For a solution used to synchronize data to Hologres, you can add or remove source tables when the solution is running. This topic describes how to add or remove source tables to or from a synchronization solution that is running.

Prerequisites

A synchronization solution used to synchronize data to Hologres is created and running. For more information, see Create and configure a sync solution.

Add source tables to a synchronization solution

  1. Go to the Data Integration page and choose Sync Solutions > Tasks to go to the Tasks page.
    For more information, see Select a synchronization solution.
  2. On the Tasks page, find the desired solution and choose More > Modify Configuration to go to the solution configuration page.
  3. Add source tables to the synchronization solution and update the mappings between the source tables and destination tables.
    1. In the Source Table section of the Set Synchronization Sources and Rules step, select the source tables that you want to add to the synchronization solution from the Source Table list and click the Icon icon to move the tables to the Selected Source Table list.
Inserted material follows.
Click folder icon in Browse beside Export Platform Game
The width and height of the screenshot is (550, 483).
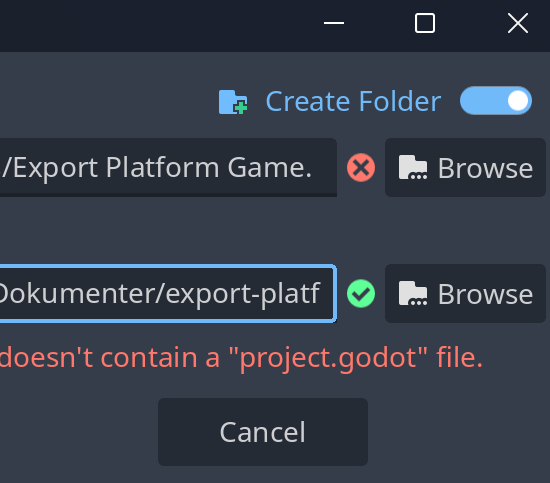(413, 167)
Add source tables to Selected Source Table
    2. Click Next Step.
    3. Click Refresh source table and Hologres Table mapping in the Set Destination Table step to update the mappings between the source tables and destination Hologres tables.
    4. View the mapping progress, source tables, and mapped destination tables.
      Progress of mapping the source tables to destination tables
      No. Description
      1 The progress of mapping the source tables to destination tables.
      Note The mapping may require a long period of time if you want to synchronize data from a large number of tables.
      2
      • If the tables in the source database contain primary keys, the system removes duplicate data based on the primary keys during the synchronization.
      • If the tables in the source database do not contain primary keys, you can click the Edit icon to customize primary keys. You can use one field or a combination of several fields as the primary keys of the tables. This way, the system removes duplicate data based on the primary keys during the synchronization.
      3
      The method that is used to create a table. Valid values:
      • If you set the Table creation method parameter to Use Existing Table, the names of existing Hologres tables are automatically displayed in the drop-down list of the Table name column. You can also select the table name that you want to use from the drop-down list.
      • If you set the Table creation method to Create Table, the name of the destination table that is automatically created appears. To view and modify the SQL statements that are used to create a table, click the name of the table.
  4. Click Next Step.
  5. Configure rules to process data definition language (DDL) messages.
    Sources, such as MySQL, may contain DDL messages. You can modify the configured processing rules for different DDL messages based on your business requirements in the Set Processing Policy for DDL Messages step.
    1. Configure parameters in the Processing Policy for DDL Messages in Real-time Sync section. Processing rules for DDL messages
      The following table describes the processing rules for different DDL messages.
      DDL message Rule
      CreateTable DataWorks processes a DDL message of the related type based on the following rules after it receives the message:
      • Normal: sends the message to the destination. Then, the destination processes the message. Each destination may process DDL messages based on its own business logic. If you select Normal for CreateTable, DataWorks only forwards the messages.
      • Ignore: ignores the message and does not send it to the destination.
      • Alert: ignores the message and records the alert in real-time synchronization logs. In addition, the alert contains information about the reason indicating that a message is ignored because of a running error.
      • Error: returns an error when the real-time sync solution is running and terminates the real-time sync solution.
      DropTable
      AddColumn
      DropColumn
      RenameTable
      RenameColumn
      ChangeColumn
      TruncateTable
    2. Click Next Step.
  6. Configure the resources required by the sync solution.
    In the Set Resources for Solution Running step, set the parameters as required. Set Resources for Solution Running
    • Offline Sync
      Parameter Description
      Offline task name rules The name of the batch sync node that is used to synchronize the full data of the source. After a sync solution is created, DataWorks first generates a batch sync node to synchronize full data, and then generates real-time sync nodes to synchronize incremental data.
      Resource Groups for Full Batch Sync Nodes

      The exclusive resource group for Data Integration that is used to run the batch sync node.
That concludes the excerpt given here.